» **Data items**:

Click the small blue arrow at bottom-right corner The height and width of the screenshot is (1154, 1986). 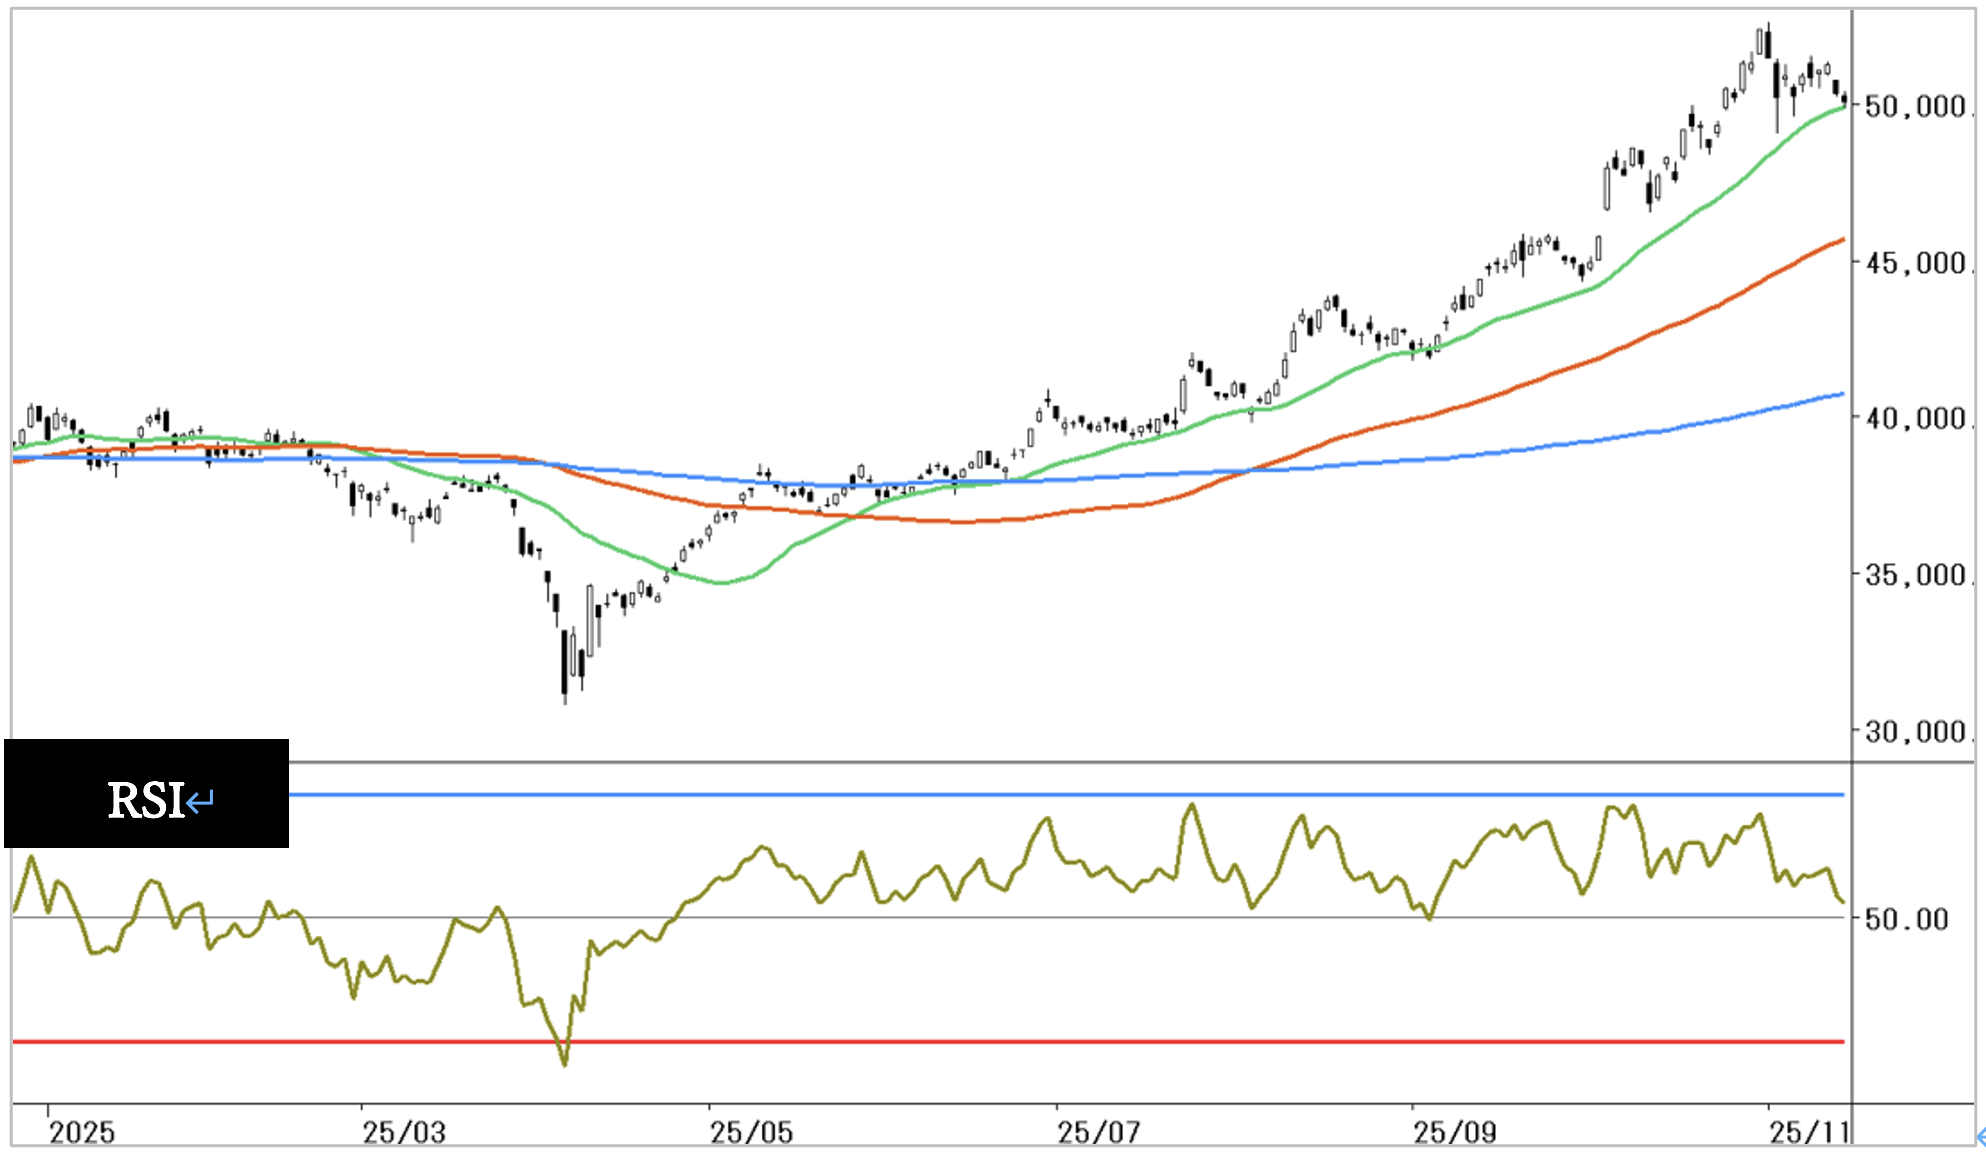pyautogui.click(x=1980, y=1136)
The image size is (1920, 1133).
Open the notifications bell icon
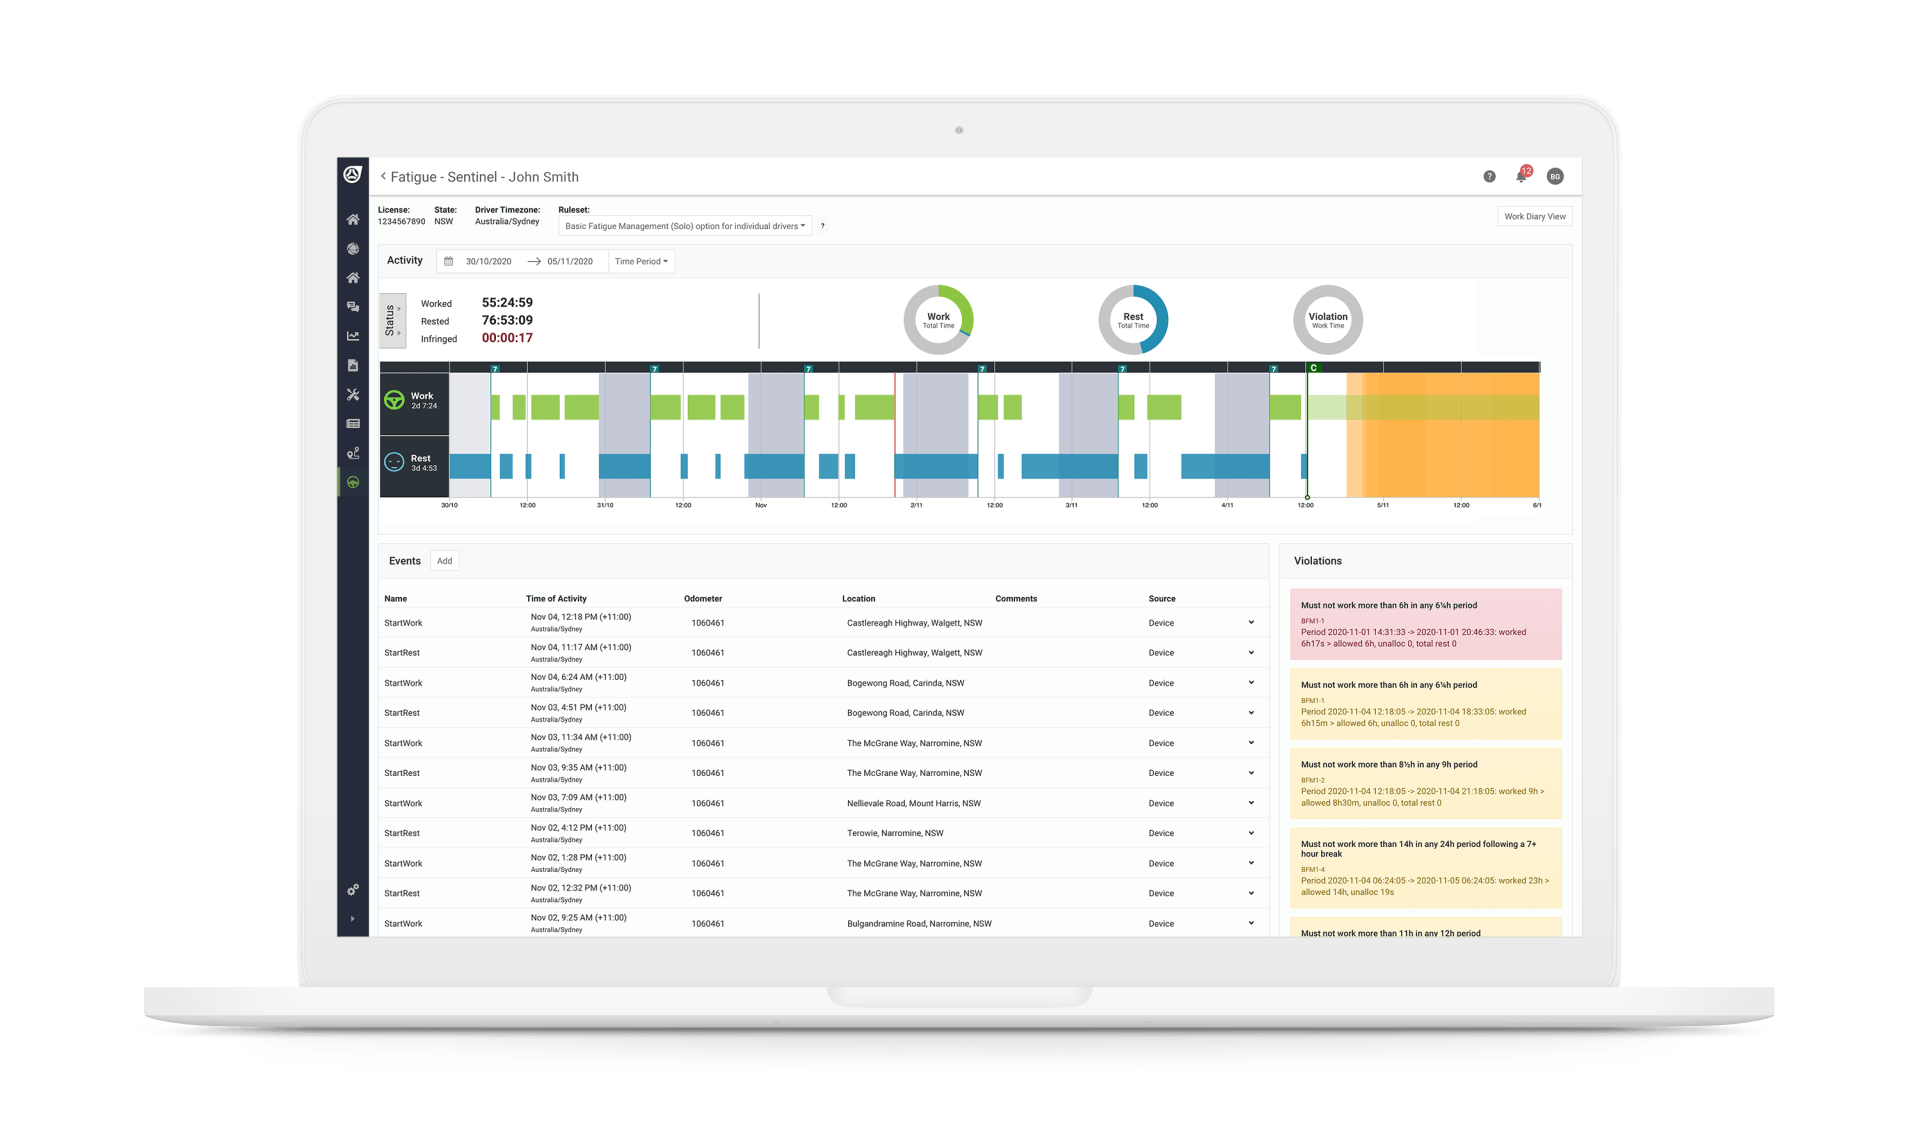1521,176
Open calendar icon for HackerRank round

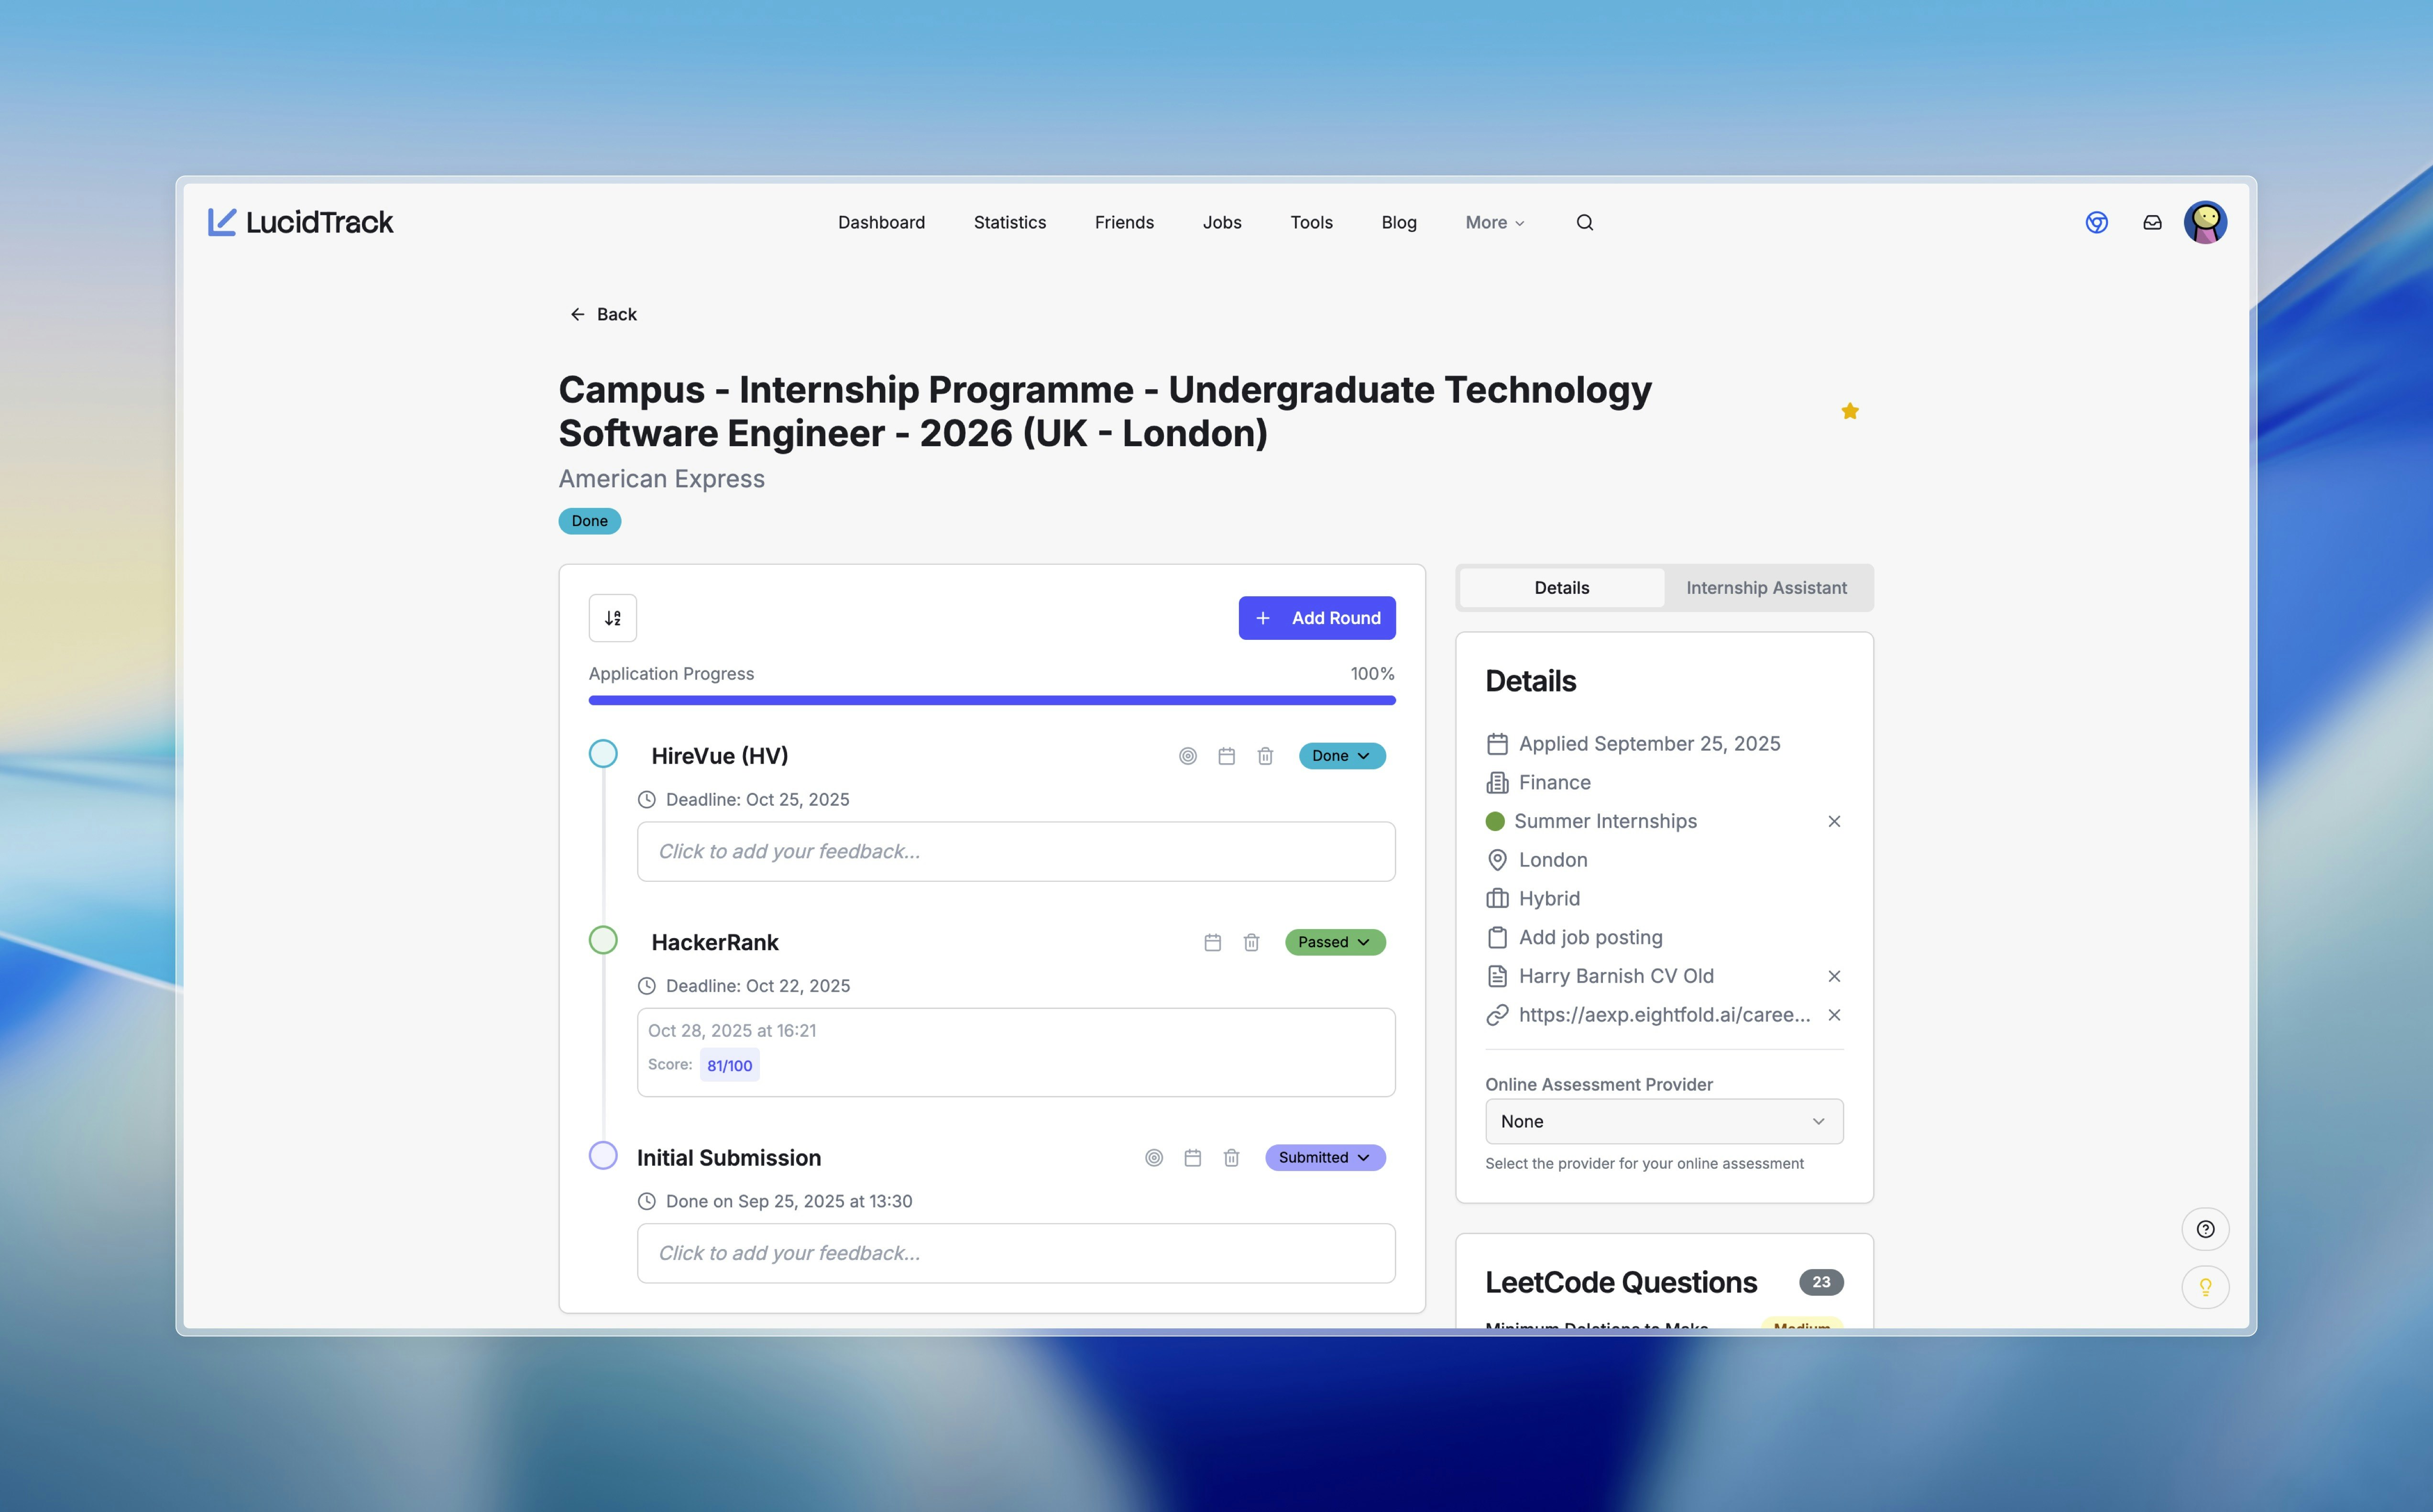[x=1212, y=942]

» **Exercise brief**:
Leave out the pictures, and extract exactly the lines from the one with "The image size is (1920, 1133)." through the end of the records, both ends included.

» **Answer for the task**:
The image size is (1920, 1133).
Open the notifications bell icon
1521,176
Open calendar icon for HackerRank round

[x=1212, y=942]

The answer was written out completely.